- **Collected data**

>> Begin

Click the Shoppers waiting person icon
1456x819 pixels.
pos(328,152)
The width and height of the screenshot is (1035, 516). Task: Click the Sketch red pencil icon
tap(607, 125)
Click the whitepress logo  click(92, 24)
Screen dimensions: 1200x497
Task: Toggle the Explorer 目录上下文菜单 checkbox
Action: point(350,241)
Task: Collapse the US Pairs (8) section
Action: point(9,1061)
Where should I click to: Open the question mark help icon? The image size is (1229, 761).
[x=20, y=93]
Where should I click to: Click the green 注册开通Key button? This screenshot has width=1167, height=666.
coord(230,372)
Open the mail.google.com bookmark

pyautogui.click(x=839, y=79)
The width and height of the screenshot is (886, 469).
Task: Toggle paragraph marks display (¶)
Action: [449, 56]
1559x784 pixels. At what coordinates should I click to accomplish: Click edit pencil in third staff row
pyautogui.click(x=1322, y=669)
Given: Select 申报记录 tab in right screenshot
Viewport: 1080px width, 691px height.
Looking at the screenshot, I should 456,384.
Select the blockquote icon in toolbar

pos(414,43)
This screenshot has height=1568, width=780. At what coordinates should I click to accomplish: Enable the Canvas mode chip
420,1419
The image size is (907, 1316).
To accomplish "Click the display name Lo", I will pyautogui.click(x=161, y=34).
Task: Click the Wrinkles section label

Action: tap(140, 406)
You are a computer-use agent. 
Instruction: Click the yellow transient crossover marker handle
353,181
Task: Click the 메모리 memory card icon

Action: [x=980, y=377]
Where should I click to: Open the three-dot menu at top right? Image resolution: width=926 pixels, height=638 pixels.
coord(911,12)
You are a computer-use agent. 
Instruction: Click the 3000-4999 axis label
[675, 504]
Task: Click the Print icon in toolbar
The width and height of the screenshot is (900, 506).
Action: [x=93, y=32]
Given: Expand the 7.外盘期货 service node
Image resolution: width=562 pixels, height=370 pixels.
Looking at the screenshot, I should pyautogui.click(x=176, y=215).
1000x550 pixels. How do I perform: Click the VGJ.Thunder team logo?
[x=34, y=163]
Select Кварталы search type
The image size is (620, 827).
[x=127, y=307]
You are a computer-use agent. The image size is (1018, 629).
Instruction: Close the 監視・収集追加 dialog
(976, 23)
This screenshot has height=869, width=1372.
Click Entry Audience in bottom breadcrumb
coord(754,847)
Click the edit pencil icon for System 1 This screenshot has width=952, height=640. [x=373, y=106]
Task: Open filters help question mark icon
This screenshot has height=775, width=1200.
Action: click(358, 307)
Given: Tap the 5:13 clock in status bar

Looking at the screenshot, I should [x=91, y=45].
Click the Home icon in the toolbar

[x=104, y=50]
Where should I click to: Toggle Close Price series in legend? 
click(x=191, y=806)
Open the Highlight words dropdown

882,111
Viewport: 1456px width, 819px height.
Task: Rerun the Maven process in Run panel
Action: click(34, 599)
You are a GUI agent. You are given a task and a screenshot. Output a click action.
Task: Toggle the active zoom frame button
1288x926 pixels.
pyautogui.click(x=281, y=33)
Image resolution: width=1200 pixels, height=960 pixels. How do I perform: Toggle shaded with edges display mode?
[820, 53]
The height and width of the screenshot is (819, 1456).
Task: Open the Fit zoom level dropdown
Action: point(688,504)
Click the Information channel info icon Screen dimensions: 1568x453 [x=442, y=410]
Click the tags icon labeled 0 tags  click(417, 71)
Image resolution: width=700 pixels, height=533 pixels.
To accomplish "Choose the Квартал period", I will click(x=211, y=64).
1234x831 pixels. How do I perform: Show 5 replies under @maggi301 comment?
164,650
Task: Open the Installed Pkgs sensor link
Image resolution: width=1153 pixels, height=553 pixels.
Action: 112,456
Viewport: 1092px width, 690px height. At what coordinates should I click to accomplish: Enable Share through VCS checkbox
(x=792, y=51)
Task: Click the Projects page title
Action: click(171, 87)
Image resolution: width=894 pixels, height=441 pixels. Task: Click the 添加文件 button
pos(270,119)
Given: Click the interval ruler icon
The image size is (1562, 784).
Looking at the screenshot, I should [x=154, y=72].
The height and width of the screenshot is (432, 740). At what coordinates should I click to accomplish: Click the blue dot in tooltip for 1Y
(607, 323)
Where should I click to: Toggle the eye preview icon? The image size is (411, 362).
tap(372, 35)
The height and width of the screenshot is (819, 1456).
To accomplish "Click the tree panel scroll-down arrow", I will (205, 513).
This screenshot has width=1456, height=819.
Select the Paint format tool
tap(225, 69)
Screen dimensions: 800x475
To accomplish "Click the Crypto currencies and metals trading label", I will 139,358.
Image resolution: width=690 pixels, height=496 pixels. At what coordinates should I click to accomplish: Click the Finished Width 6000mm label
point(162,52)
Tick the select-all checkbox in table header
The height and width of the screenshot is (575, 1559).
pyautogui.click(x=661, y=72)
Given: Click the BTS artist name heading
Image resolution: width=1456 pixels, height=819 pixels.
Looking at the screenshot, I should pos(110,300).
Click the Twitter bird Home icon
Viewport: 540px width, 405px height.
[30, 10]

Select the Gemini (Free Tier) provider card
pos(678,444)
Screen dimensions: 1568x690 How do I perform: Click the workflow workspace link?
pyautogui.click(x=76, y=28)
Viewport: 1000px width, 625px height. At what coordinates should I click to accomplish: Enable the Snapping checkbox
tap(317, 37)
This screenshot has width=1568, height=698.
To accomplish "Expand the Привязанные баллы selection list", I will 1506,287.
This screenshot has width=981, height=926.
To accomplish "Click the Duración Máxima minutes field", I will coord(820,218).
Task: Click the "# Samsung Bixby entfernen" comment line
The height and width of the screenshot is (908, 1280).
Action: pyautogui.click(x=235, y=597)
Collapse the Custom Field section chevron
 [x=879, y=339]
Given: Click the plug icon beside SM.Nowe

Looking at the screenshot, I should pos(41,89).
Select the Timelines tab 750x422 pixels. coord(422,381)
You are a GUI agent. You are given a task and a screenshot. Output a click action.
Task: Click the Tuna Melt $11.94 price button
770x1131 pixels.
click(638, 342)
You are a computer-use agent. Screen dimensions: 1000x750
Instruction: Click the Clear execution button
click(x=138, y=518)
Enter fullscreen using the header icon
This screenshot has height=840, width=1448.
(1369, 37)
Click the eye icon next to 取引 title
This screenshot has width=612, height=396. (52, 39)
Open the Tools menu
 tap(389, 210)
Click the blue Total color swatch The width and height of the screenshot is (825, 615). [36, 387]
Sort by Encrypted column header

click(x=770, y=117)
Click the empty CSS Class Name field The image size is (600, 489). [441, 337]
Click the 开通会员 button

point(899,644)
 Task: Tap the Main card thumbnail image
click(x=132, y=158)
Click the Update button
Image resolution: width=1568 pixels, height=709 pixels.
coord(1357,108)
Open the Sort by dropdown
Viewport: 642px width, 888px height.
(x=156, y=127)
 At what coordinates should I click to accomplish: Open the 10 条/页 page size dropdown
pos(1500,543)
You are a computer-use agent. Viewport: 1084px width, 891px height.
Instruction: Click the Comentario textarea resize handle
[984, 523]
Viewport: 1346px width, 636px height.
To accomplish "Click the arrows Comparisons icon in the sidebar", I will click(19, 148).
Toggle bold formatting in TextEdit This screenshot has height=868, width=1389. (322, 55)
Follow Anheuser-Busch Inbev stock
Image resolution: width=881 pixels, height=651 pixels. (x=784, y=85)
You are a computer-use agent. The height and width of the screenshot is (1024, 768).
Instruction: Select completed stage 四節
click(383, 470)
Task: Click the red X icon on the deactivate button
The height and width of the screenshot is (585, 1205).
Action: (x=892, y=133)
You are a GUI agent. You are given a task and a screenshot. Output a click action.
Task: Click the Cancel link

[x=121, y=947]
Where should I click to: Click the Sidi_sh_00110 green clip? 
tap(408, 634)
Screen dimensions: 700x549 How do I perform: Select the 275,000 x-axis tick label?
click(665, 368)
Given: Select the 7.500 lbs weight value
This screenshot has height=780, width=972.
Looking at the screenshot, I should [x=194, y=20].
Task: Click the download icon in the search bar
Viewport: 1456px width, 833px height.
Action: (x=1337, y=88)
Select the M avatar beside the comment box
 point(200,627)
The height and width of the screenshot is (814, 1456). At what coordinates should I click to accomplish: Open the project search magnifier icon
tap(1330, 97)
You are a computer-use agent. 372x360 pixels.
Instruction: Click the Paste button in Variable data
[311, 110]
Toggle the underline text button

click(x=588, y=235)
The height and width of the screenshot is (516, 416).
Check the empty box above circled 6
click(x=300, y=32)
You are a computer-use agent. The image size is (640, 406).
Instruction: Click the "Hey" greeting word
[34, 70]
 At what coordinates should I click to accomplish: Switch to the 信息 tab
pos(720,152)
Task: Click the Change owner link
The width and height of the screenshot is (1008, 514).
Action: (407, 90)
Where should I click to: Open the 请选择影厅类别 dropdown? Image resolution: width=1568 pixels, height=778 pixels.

>> End

- **EXERCISE REQUIREMENTS**
Please gather every line of the entries above that contains the string "blue". Case matters, so count only matches with the same capitalization.

- **TASK ANSWER**
The height and width of the screenshot is (432, 740). At what coordinates should I click to accomplish: Click the blue dot in tooltip for 1Y
Click the blue Total color swatch The width and height of the screenshot is (825, 615). [36, 387]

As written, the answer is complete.